[ASSIGNED TASK]:
Copy exactly the stretch of lines from the one holding "Where should I" through the last line of the data below, inclusive. Leave out pictures.

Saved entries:
-.-.-
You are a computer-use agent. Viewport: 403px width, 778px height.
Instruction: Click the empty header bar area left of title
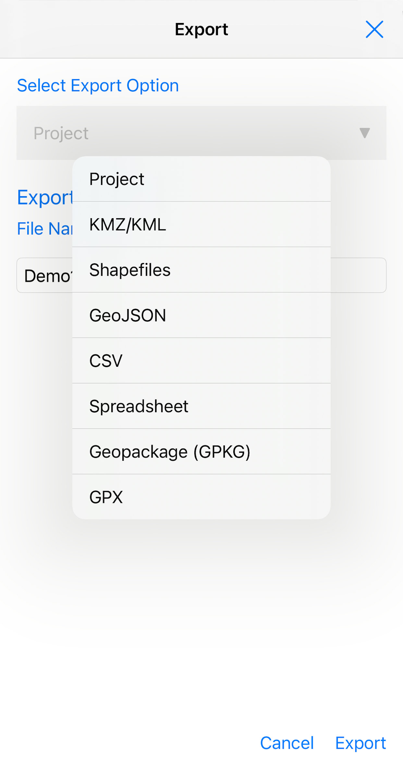[x=81, y=30]
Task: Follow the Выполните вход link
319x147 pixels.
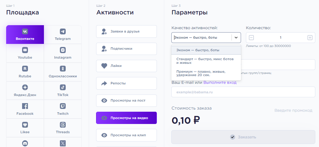Action: 220,83
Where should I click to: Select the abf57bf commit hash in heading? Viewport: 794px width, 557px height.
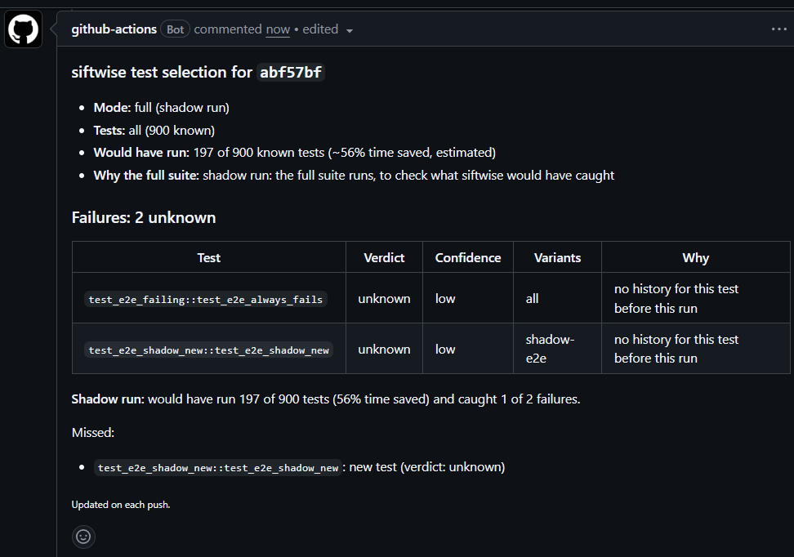pos(291,72)
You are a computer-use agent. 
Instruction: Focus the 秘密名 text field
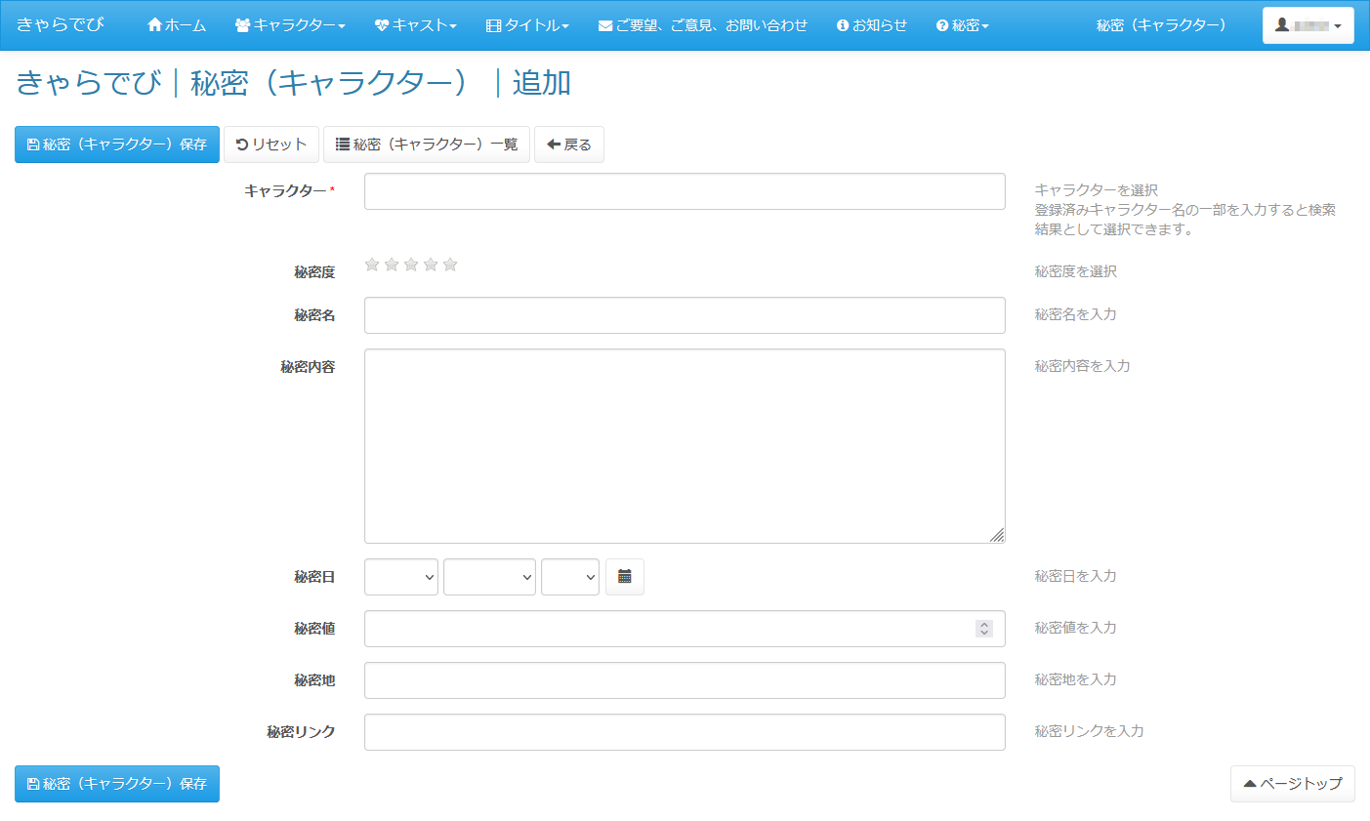pyautogui.click(x=685, y=315)
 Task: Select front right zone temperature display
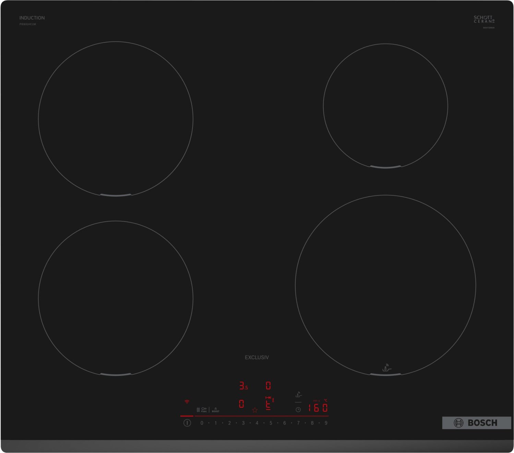tap(268, 404)
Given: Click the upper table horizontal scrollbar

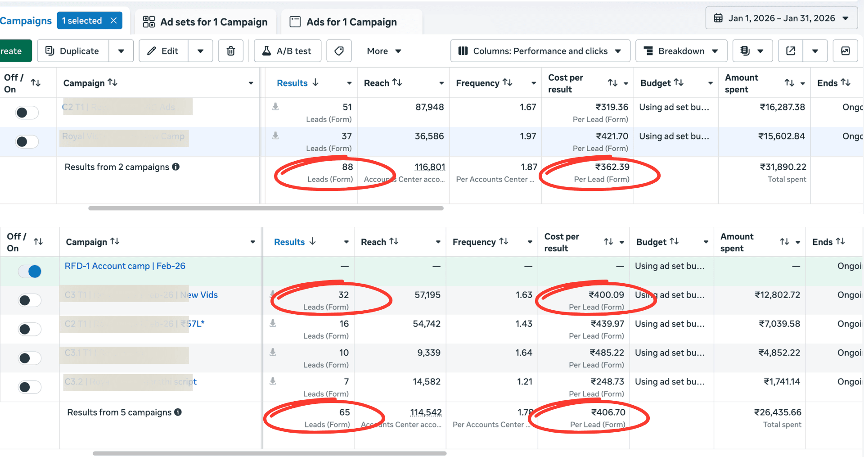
-.-.-
[FINISHED TASK]:
Where should I click to: Select the abf57bf commit hash in heading? Viewport: 794px width, 557px height.
pos(291,72)
You are a computer-use agent. 
Instruction: Focus the 秘密名 text field
pyautogui.click(x=685, y=315)
 Task: Select front right zone temperature display
tap(268, 404)
Given: Click the upper table horizontal scrollbar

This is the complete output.